Exercise details: This exercise asks for the entries below to be printed exactly.

Records for processing:
Segment Open

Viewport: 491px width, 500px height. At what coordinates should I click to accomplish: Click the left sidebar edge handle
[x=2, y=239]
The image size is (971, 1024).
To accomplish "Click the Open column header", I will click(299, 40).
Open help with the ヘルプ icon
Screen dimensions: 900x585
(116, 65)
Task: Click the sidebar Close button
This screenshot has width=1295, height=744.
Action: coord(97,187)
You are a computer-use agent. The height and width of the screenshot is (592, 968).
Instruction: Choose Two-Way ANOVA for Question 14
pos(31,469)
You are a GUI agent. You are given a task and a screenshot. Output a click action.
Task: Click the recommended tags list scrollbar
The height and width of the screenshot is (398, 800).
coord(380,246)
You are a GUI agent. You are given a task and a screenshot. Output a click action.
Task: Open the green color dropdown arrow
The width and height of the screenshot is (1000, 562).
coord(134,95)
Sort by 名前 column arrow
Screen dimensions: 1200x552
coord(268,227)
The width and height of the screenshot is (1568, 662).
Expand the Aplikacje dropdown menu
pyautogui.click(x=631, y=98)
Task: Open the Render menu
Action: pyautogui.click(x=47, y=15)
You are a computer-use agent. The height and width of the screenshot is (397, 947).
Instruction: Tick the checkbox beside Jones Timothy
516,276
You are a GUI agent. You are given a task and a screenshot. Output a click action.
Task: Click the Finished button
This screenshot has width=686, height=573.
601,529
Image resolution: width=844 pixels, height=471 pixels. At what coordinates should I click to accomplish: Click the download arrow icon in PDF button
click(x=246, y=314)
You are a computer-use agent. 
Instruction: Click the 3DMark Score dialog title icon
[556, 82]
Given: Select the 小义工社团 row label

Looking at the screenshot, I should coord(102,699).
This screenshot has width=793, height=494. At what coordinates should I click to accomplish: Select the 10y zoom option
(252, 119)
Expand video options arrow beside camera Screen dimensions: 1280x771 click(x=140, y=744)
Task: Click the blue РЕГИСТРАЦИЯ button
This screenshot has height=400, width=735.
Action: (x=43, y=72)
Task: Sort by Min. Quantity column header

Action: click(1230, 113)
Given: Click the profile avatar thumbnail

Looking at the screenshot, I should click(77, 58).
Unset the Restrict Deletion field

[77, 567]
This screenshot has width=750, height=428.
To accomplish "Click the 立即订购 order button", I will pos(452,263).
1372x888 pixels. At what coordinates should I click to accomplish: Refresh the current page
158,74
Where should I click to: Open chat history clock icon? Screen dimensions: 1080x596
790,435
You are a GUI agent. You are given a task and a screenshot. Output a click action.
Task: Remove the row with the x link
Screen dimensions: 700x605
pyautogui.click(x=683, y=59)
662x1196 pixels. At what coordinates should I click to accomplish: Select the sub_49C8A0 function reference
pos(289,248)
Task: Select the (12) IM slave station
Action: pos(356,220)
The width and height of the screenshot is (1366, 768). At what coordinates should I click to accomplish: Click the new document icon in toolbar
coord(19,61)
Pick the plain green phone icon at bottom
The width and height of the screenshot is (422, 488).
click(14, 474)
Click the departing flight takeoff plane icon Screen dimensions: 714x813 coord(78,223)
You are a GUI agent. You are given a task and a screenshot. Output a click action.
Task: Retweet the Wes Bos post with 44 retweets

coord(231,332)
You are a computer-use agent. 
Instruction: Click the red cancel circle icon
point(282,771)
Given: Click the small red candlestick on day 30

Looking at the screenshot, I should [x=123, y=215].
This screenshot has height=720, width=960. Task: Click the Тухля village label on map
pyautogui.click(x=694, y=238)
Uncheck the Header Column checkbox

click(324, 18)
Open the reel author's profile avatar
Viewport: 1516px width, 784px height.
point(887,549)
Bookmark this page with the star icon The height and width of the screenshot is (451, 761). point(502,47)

Segment Closed

Answer space:
Viewport: 491px width, 500px height. At what coordinates should I click to accomplish: Click the left sidebar edge handle
[x=2, y=239]
The image size is (971, 1024).
To accomplish "Click the Open column header", I will click(299, 40).
Open help with the ヘルプ icon
Screen dimensions: 900x585
(116, 65)
Task: Click the sidebar Close button
This screenshot has width=1295, height=744.
Action: coord(97,187)
You are a computer-use agent. The height and width of the screenshot is (592, 968).
Instruction: Choose Two-Way ANOVA for Question 14
pos(31,469)
You are a GUI agent. You are given a task and a screenshot. Output a click action.
Task: Click the recommended tags list scrollbar
The height and width of the screenshot is (398, 800).
coord(380,246)
You are a GUI agent. You are given a task and a screenshot. Output a click action.
Task: Open the green color dropdown arrow
The width and height of the screenshot is (1000, 562).
coord(134,95)
Sort by 名前 column arrow
Screen dimensions: 1200x552
coord(268,227)
The width and height of the screenshot is (1568, 662).
Expand the Aplikacje dropdown menu
pyautogui.click(x=631, y=98)
Task: Open the Render menu
Action: pyautogui.click(x=47, y=15)
You are a computer-use agent. The height and width of the screenshot is (397, 947).
Instruction: Tick the checkbox beside Jones Timothy
516,276
You are a GUI agent. You are given a task and a screenshot. Output a click action.
Task: Click the Finished button
This screenshot has width=686, height=573.
601,529
Image resolution: width=844 pixels, height=471 pixels. At what coordinates should I click to accomplish: Click the download arrow icon in PDF button
click(x=246, y=314)
You are a computer-use agent. 
Instruction: Click the 3DMark Score dialog title icon
[556, 82]
Given: Select the 小义工社团 row label

Looking at the screenshot, I should coord(102,699).
This screenshot has width=793, height=494. At what coordinates should I click to accomplish: Select the 10y zoom option
(252, 119)
Expand video options arrow beside camera Screen dimensions: 1280x771 click(x=140, y=744)
Task: Click the blue РЕГИСТРАЦИЯ button
This screenshot has height=400, width=735.
Action: (x=43, y=72)
Task: Sort by Min. Quantity column header

Action: click(1230, 113)
Given: Click the profile avatar thumbnail

Looking at the screenshot, I should click(77, 58).
Unset the Restrict Deletion field

[77, 567]
This screenshot has width=750, height=428.
To accomplish "Click the 立即订购 order button", I will pos(452,263).
1372x888 pixels. At what coordinates should I click to accomplish: Refresh the current page
158,74
Where should I click to: Open chat history clock icon? Screen dimensions: 1080x596
790,435
You are a GUI agent. You are given a task and a screenshot. Output a click action.
Task: Remove the row with the x link
Screen dimensions: 700x605
pyautogui.click(x=683, y=59)
662x1196 pixels. At what coordinates should I click to accomplish: Select the sub_49C8A0 function reference
pos(289,248)
Task: Select the (12) IM slave station
Action: pos(356,220)
The width and height of the screenshot is (1366, 768). At what coordinates should I click to accomplish: Click the new document icon in toolbar
coord(19,61)
Pick the plain green phone icon at bottom
The width and height of the screenshot is (422, 488).
click(14, 474)
Click the departing flight takeoff plane icon Screen dimensions: 714x813 coord(78,223)
You are a GUI agent. You are given a task and a screenshot. Output a click action.
Task: Retweet the Wes Bos post with 44 retweets

coord(231,332)
You are a computer-use agent. 
Instruction: Click the red cancel circle icon
point(282,771)
Given: Click the small red candlestick on day 30

Looking at the screenshot, I should [x=123, y=215].
This screenshot has height=720, width=960. Task: Click the Тухля village label on map
pyautogui.click(x=694, y=238)
Uncheck the Header Column checkbox

click(324, 18)
Open the reel author's profile avatar
Viewport: 1516px width, 784px height.
point(887,549)
Bookmark this page with the star icon The height and width of the screenshot is (451, 761). point(502,47)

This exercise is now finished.